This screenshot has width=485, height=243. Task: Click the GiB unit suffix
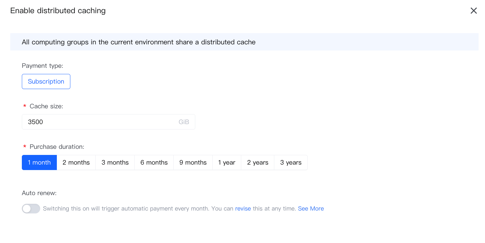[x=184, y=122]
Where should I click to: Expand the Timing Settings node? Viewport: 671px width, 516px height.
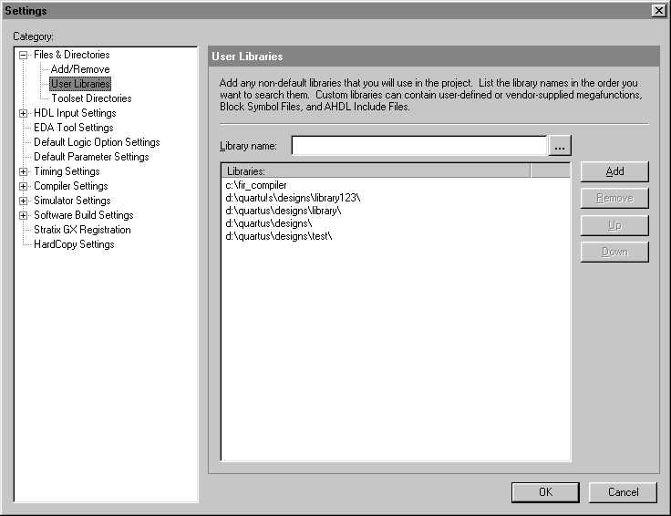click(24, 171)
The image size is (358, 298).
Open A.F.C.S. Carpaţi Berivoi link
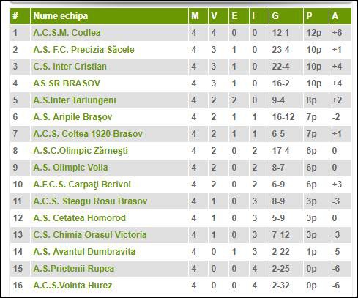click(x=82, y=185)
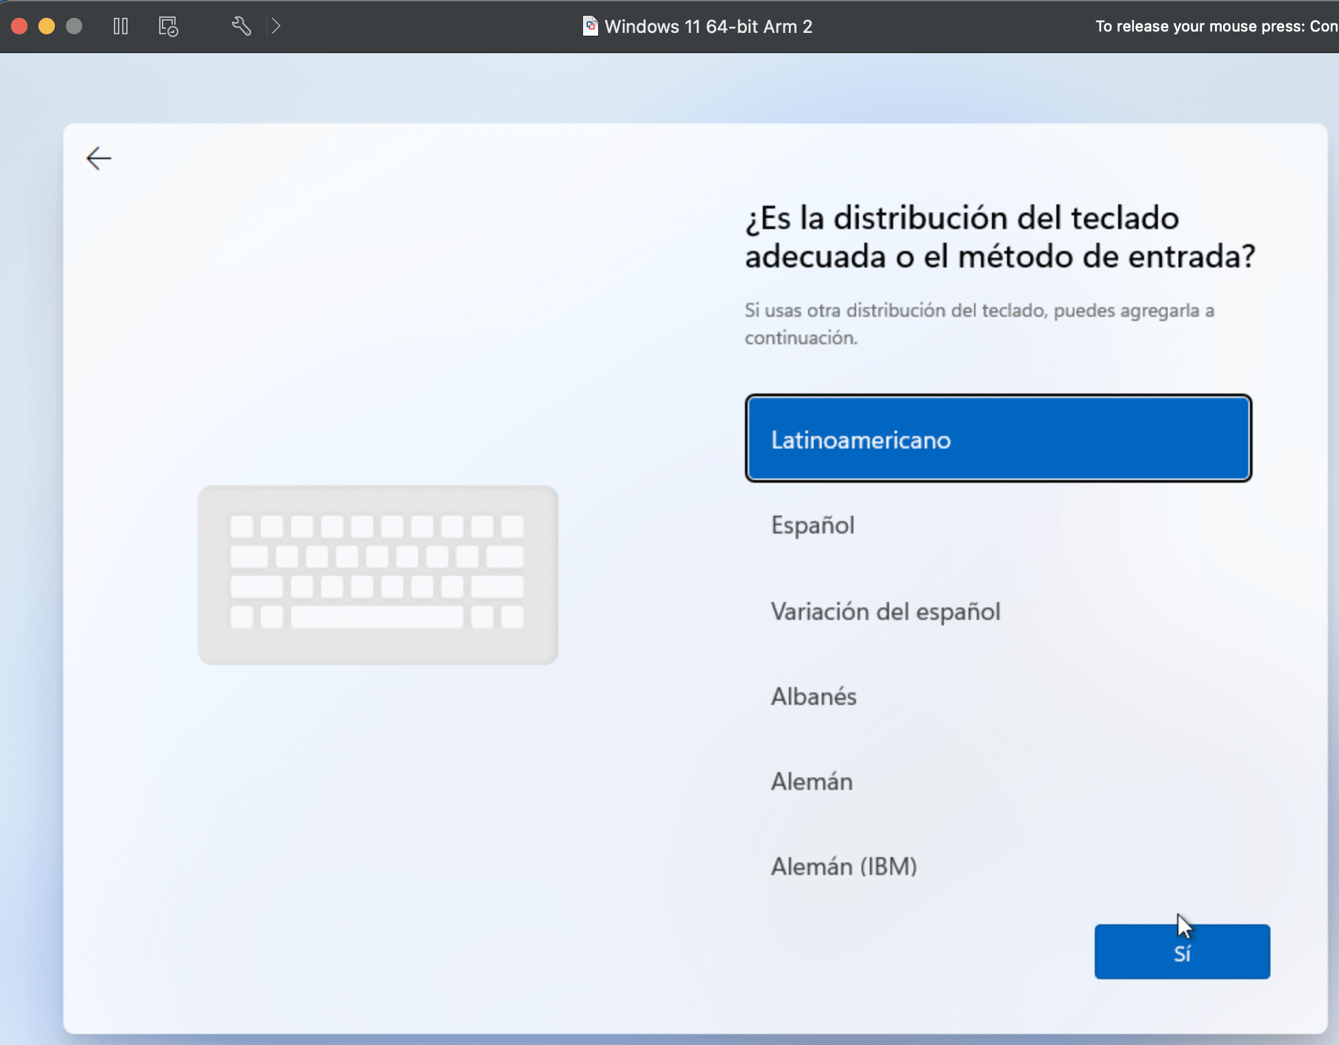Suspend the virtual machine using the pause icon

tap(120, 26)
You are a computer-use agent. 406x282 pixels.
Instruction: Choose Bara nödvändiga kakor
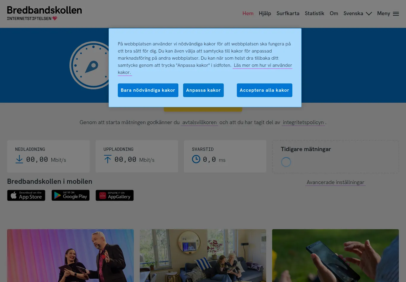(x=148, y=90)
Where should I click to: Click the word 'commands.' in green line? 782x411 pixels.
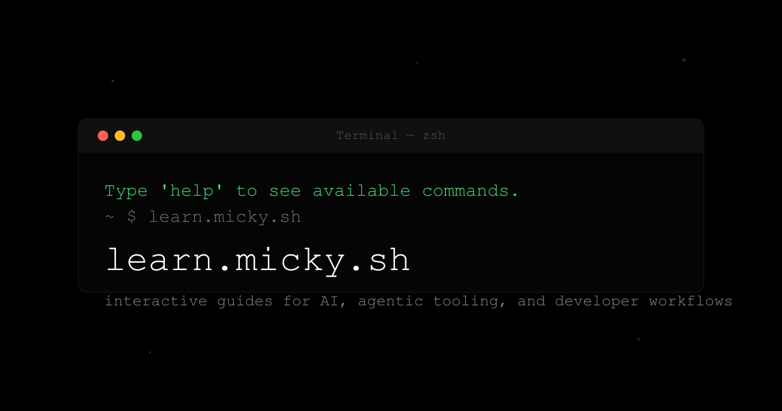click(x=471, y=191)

▬▬▬▬▬▬▬▬▬▬

• _WRITTEN REQUEST_:
Rewrite all of the lines above with every "pixels" replaced by "px" and nothing else changed. Leave the pictures out.

• _ANSWER_:
This screenshot has width=485, height=243. Task: Click the GiB unit suffix
[x=184, y=122]
Where should I click to: Expand the Timing Settings node? Viewport: 671px width, 516px height.
click(24, 171)
The image size is (358, 298).
Open A.F.C.S. Carpaţi Berivoi link
click(x=82, y=185)
Suspend the virtual machine using the pause icon

tap(120, 26)
You are a computer-use agent. 406x282 px.
Instruction: Choose Bara nödvändiga kakor
(x=148, y=90)
Where should I click to: Click the word 'commands.' in green line? 782x411 px.
click(x=471, y=191)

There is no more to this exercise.